#### Page text
The ruse might not have even worked, though. Holston, who is an attorney with Morgan Lewis, a law firm retained by HP to look into the media leak investigation, says there was no confirmation that the tracer was ever activated.

Ken van Wyk, principal consultant for KRvW Associates, says there are a lot of reasons the tracer might have failed. First off, it's possible the reporter never opened the attachment. It's also possible that if she forwarded the message on, she left off the attachment. And the reporter and her source might have been using a browser that disables script from connecting to the Internet without the user's permission. Hurd has said he knew about the plan to send false e-mails to a journalist, and he approved of it. However, he says he doesn't recall seeing or approving the use of tracer technology.

Trolling Some Murky Waters

While it's not clear why the ruse didn't work, it is clear that HP was treading in some ethical and legal gray areas.

"If this kind of thing happens without the user's knowledge...it's a sneaky thing," says Shipp. "Legally, it's a very gray area. Ethically, the reason you're doing it is to get information, and you haven't gotten the person's permission to do that. Nowadays people accept it's not a good thing to do."

Scott Christie, who formerly headed up the computer hacking and intellectual property section of the U.S. Attorney's Office in Newark, N.J., says using an e-mail tracer or Web bug is serious enough for government investigators to seek court approval before they head down that road.

"Arguably, you are conducting a remote search of the user's computer by virtue of causing an involuntary transfer of information back to you," says Christie, who now heads up the information technology practice group at McCarter & English, a New Jersey-based law firm. But Christie says some in the government argue that since actual e-mail content isn't being intercepted, a lesser court order would suffice. Regardless of whether it calls for a full-blown search warrant or a court order, Christie says the feds seek court approval before unleashing a Web bug.

"The Web bug does a search on the recipient's computer," says Christie. "Is it a search because it divulges the IP address? Some might argue yes. You are invading the computer to gather information about the user of the computer and the computer itself."

Investigators outside the government aren't bound by the Fourth Amendment, which calls for obtaining search warrants. But the fact that federal investigators seek court approval testifies to the seriousness of the tool, says Christie.

Using e-mail tracers isn't something he says he ever saw in a corporate setting.

"To hear that in a corporate context these were used without court oversight or approval is troubling" says Christie. "It's a rather aggressive technique."

But does it break any laws?

Christie says it comes close to being an unlawful intercept of electronic communications, which would be a violation of the wiretap act. It also skirts around breaching privacy laws. But he says he doesn't think there are any federal laws specifically targeting tracers or Web bugs.

California law, though, could be a whole other ball game.

The state of California, where much of the HP investigation took place, has tougher privacy and computer fraud laws than most other states, according to Christie. That would fall under the purview of the state Attorney General's Office, which is investigating the HP media leak scandal. Tom Dresslar, spokesman for California Attorney General Bill Lockyer, said in an interview last week that he couldn't say if they were looking into HP's use of e-mail tracers.

"It certainly is a shade of gray," says van Wyk. "If they sent something to a reporter and an attachment runs without the reporter's knowledge or permission, then I think the gray just got a hell of a lot darker."

#### Entries shown
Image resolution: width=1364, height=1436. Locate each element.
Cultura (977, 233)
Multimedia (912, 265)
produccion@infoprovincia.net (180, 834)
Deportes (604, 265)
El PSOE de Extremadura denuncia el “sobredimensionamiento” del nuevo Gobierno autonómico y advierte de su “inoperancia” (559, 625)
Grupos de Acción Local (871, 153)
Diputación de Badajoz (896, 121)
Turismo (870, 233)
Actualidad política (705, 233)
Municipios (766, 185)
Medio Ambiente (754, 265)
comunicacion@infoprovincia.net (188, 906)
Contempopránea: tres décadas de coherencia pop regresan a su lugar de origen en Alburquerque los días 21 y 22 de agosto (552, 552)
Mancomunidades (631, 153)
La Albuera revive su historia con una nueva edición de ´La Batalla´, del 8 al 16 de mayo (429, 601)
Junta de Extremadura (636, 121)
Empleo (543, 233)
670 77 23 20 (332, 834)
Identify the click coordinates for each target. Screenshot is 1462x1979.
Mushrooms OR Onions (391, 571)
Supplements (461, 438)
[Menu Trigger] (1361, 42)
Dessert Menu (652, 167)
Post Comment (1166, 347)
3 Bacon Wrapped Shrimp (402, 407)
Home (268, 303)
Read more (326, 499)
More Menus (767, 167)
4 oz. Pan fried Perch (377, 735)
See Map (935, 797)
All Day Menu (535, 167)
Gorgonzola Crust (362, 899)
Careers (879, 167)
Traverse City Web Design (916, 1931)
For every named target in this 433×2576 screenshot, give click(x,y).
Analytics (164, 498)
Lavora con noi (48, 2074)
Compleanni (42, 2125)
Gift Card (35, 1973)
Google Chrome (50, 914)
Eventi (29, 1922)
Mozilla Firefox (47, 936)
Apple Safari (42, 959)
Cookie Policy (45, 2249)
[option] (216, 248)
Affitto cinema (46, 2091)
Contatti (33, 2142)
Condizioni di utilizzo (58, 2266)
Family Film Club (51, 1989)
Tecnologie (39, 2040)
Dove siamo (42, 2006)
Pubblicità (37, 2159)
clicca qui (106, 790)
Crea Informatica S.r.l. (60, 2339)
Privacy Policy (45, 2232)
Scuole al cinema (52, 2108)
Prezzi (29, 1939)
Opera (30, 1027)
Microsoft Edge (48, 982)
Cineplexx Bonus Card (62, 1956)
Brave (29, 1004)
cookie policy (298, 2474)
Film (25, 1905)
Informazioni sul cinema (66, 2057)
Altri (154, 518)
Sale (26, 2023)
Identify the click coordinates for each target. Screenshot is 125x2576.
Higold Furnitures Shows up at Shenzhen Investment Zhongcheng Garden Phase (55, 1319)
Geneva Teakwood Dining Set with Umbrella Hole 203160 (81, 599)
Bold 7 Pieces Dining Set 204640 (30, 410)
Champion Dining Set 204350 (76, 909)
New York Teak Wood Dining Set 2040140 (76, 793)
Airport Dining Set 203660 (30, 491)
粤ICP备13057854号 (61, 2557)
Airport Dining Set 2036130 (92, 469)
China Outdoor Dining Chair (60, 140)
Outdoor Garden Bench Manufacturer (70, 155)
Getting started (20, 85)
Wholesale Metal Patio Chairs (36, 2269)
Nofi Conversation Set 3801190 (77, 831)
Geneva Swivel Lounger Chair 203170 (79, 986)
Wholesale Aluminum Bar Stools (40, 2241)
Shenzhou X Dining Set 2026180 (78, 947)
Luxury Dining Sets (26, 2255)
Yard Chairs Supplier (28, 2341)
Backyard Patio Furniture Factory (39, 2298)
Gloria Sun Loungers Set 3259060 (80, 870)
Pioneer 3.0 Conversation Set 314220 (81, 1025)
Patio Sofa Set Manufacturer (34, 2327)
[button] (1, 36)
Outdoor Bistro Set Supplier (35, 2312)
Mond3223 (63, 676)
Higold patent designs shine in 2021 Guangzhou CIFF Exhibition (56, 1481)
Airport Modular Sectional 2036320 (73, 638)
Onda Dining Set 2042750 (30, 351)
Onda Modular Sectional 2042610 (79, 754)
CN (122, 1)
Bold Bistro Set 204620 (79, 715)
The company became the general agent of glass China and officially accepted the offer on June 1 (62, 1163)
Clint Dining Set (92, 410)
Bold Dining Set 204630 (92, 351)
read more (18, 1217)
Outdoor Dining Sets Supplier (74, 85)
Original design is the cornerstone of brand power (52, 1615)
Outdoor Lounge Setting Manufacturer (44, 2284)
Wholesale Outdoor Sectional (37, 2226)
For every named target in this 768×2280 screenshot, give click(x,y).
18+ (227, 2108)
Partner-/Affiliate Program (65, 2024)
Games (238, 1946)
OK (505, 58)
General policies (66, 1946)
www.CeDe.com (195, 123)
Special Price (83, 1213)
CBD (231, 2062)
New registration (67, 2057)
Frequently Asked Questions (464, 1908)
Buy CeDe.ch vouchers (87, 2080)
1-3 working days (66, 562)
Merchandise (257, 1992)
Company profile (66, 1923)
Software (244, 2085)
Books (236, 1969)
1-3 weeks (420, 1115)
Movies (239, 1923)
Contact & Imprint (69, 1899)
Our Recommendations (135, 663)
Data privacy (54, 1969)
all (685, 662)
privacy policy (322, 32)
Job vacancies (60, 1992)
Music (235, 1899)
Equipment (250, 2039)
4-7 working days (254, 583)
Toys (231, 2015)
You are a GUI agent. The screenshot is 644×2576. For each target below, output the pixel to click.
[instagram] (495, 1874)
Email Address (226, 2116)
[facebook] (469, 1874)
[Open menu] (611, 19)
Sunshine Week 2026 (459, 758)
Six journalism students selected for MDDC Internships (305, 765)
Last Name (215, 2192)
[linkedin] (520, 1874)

#### Exercise description
In the article on HP's use of e-mail tracers, which state has tougher privacy and computer fraud laws than most other states?

#### Solution to this task
California